- **What you should do**
Rewrite every one of the records below as a single numbered list of their lines, omitting the blank lines.

- **Data to process**
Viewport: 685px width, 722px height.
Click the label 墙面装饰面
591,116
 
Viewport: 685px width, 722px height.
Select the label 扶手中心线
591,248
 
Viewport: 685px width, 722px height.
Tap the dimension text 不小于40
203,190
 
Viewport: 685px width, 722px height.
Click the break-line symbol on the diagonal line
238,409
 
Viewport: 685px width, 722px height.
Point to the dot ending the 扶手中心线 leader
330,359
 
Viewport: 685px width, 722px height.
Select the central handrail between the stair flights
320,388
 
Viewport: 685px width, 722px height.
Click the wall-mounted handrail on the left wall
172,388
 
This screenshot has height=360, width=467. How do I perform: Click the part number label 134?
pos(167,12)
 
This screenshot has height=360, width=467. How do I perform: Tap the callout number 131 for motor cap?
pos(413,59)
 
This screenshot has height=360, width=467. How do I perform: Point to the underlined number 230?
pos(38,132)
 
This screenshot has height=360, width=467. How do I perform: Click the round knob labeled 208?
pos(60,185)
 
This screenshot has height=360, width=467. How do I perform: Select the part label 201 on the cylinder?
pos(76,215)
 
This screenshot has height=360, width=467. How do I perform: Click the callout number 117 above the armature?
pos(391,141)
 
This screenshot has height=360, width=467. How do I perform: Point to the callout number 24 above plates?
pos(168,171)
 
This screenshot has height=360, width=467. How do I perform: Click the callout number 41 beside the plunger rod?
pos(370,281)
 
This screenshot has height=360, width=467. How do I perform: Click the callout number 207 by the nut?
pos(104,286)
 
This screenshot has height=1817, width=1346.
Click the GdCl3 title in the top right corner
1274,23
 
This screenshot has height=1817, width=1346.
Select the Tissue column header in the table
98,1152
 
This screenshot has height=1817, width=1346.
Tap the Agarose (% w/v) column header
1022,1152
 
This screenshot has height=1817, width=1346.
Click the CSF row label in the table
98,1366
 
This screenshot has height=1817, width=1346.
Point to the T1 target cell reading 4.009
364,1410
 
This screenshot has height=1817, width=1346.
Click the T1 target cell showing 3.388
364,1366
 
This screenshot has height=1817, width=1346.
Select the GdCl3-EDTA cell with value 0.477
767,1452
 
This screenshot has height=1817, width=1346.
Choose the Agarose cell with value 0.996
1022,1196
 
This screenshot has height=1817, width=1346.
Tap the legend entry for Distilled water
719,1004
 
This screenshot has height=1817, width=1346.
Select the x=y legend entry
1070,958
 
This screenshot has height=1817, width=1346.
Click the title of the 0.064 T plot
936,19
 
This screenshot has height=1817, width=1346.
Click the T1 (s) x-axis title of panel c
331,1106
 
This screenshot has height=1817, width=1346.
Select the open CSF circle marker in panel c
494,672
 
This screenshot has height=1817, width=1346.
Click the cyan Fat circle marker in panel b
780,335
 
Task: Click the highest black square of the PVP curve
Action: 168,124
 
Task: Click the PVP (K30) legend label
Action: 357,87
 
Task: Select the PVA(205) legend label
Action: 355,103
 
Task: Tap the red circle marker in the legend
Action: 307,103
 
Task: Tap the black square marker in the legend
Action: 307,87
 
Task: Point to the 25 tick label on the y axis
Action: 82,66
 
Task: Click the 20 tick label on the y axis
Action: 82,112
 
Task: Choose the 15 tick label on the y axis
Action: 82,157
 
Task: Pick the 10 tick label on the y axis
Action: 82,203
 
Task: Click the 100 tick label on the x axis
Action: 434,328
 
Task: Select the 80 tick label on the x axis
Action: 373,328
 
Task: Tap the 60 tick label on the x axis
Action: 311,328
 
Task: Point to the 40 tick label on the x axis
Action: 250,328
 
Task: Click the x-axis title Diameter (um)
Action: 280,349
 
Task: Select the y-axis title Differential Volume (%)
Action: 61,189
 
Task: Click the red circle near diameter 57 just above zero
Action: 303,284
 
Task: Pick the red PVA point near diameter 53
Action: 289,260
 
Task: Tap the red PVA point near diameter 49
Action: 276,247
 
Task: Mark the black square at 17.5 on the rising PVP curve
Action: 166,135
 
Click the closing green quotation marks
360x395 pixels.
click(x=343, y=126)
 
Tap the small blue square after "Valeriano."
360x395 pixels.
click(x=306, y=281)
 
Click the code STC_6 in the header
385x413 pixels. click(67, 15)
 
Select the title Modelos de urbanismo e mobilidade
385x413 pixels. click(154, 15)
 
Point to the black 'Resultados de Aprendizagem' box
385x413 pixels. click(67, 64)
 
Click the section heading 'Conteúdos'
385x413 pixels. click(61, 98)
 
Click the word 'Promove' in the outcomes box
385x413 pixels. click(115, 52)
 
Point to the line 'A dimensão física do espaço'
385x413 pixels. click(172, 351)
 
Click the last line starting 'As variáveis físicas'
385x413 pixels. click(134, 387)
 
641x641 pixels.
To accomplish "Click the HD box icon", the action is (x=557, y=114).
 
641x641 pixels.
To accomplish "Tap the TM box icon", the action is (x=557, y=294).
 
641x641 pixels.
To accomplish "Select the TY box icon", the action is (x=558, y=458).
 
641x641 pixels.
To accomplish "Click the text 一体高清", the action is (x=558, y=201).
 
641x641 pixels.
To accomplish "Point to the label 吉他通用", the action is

- **Written response**
1. Viewport: 685px width, 722px height.
2. Click the label 墙面装饰面
3. 591,116
4. Viewport: 685px width, 722px height.
5. Select the label 扶手中心线
6. 591,248
7. Viewport: 685px width, 722px height.
8. Tap the dimension text 不小于40
9. 203,190
10. Viewport: 685px width, 722px height.
11. Click the break-line symbol on the diagonal line
12. 238,409
13. Viewport: 685px width, 722px height.
14. Point to the dot ending the 扶手中心线 leader
15. 330,359
16. Viewport: 685px width, 722px height.
17. Select the central handrail between the stair flights
18. 320,388
19. Viewport: 685px width, 722px height.
20. Click the wall-mounted handrail on the left wall
21. 172,388
22. This screenshot has height=360, width=467. How do I perform: Click the part number label 134?
23. pos(167,12)
24. This screenshot has height=360, width=467. How do I perform: Tap the callout number 131 for motor cap?
25. pos(413,59)
26. This screenshot has height=360, width=467. How do I perform: Point to the underlined number 230?
27. pos(38,132)
28. This screenshot has height=360, width=467. How do I perform: Click the round knob labeled 208?
29. pos(60,185)
30. This screenshot has height=360, width=467. How do I perform: Select the part label 201 on the cylinder?
31. pos(76,215)
32. This screenshot has height=360, width=467. How do I perform: Click the callout number 117 above the armature?
33. pos(391,141)
34. This screenshot has height=360, width=467. How do I perform: Point to the callout number 24 above plates?
35. pos(168,171)
36. This screenshot has height=360, width=467. How do I perform: Click the callout number 41 beside the plunger rod?
37. pos(370,281)
38. This screenshot has height=360, width=467. How do I perform: Click the callout number 207 by the nut?
39. pos(104,286)
40. This screenshot has height=1817, width=1346.
41. Click the GdCl3 title in the top right corner
42. 1274,23
43. This screenshot has height=1817, width=1346.
44. Select the Tissue column header in the table
45. 98,1152
46. This screenshot has height=1817, width=1346.
47. Tap the Agarose (% w/v) column header
48. 1022,1152
49. This screenshot has height=1817, width=1346.
50. Click the CSF row label in the table
51. 98,1366
52. This screenshot has height=1817, width=1346.
53. Point to the T1 target cell reading 4.009
54. 364,1410
55. This screenshot has height=1817, width=1346.
56. Click the T1 target cell showing 3.388
57. 364,1366
58. This screenshot has height=1817, width=1346.
59. Select the GdCl3-EDTA cell with value 0.477
60. 767,1452
61. This screenshot has height=1817, width=1346.
62. Choose the Agarose cell with value 0.996
63. 1022,1196
64. This screenshot has height=1817, width=1346.
65. Tap the legend entry for Distilled water
66. 719,1004
67. This screenshot has height=1817, width=1346.
68. Select the x=y legend entry
69. 1070,958
70. This screenshot has height=1817, width=1346.
71. Click the title of the 0.064 T plot
72. 936,19
73. This screenshot has height=1817, width=1346.
74. Click the T1 (s) x-axis title of panel c
75. 331,1106
76. This screenshot has height=1817, width=1346.
77. Select the open CSF circle marker in panel c
78. 494,672
79. This screenshot has height=1817, width=1346.
80. Click the cyan Fat circle marker in panel b
81. 780,335
82. Task: Click the highest black square of the PVP curve
83. Action: 168,124
84. Task: Click the PVP (K30) legend label
85. Action: 357,87
86. Task: Select the PVA(205) legend label
87. Action: 355,103
88. Task: Tap the red circle marker in the legend
89. Action: 307,103
90. Task: Tap the black square marker in the legend
91. Action: 307,87
92. Task: Point to the 25 tick label on the y axis
93. Action: 82,66
94. Task: Click the 20 tick label on the y axis
95. Action: 82,112
96. Task: Choose the 15 tick label on the y axis
97. Action: 82,157
98. Task: Pick the 10 tick label on the y axis
99. Action: 82,203
100. Task: Click the 100 tick label on the x axis
101. Action: 434,328
102. Task: Select the 80 tick label on the x axis
103. Action: 373,328
104. Task: Tap the 60 tick label on the x axis
105. Action: 311,328
106. Task: Point to the 40 tick label on the x axis
107. Action: 250,328
108. Task: Click the x-axis title Diameter (um)
109. Action: 280,349
110. Task: Select the y-axis title Differential Volume (%)
111. Action: 61,189
112. Task: Click the red circle near diameter 57 just above zero
113. Action: 303,284
114. Task: Pick the red PVA point near diameter 53
115. Action: 289,260
116. Task: Tap the red PVA point near diameter 49
117. Action: 276,247
118. Task: Mark the black square at 17.5 on the rising PVP curve
119. Action: 166,135
120. Click the closing green quotation marks
121. 360x395 pixels.
122. click(x=343, y=126)
123. Tap the small blue square after "Valeriano."
124. 360x395 pixels.
125. click(x=306, y=281)
126. Click the code STC_6 in the header
127. 385x413 pixels. click(67, 15)
128. Select the title Modelos de urbanismo e mobilidade
129. 385x413 pixels. click(154, 15)
130. Point to the black 'Resultados de Aprendizagem' box
131. 385x413 pixels. click(67, 64)
132. Click the section heading 'Conteúdos'
133. 385x413 pixels. click(61, 98)
134. Click the word 'Promove' in the outcomes box
135. 385x413 pixels. click(115, 52)
136. Point to the line 'A dimensão física do espaço'
137. 385x413 pixels. click(172, 351)
138. Click the last line starting 'As variáveis físicas'
139. 385x413 pixels. click(134, 387)
140. 641x641 pixels.
141. To accomplish "Click the HD box icon", the action is (x=557, y=114).
142. 641x641 pixels.
143. To accomplish "Tap the TM box icon", the action is (x=557, y=294).
144. 641x641 pixels.
145. To accomplish "Select the TY box icon", the action is (x=558, y=458).
146. 641x641 pixels.
147. To accomplish "Click the text 一体高清", the action is (x=558, y=201).
148. 641x641 pixels.
149. To accomplish "Point to the label 吉他通用", the action is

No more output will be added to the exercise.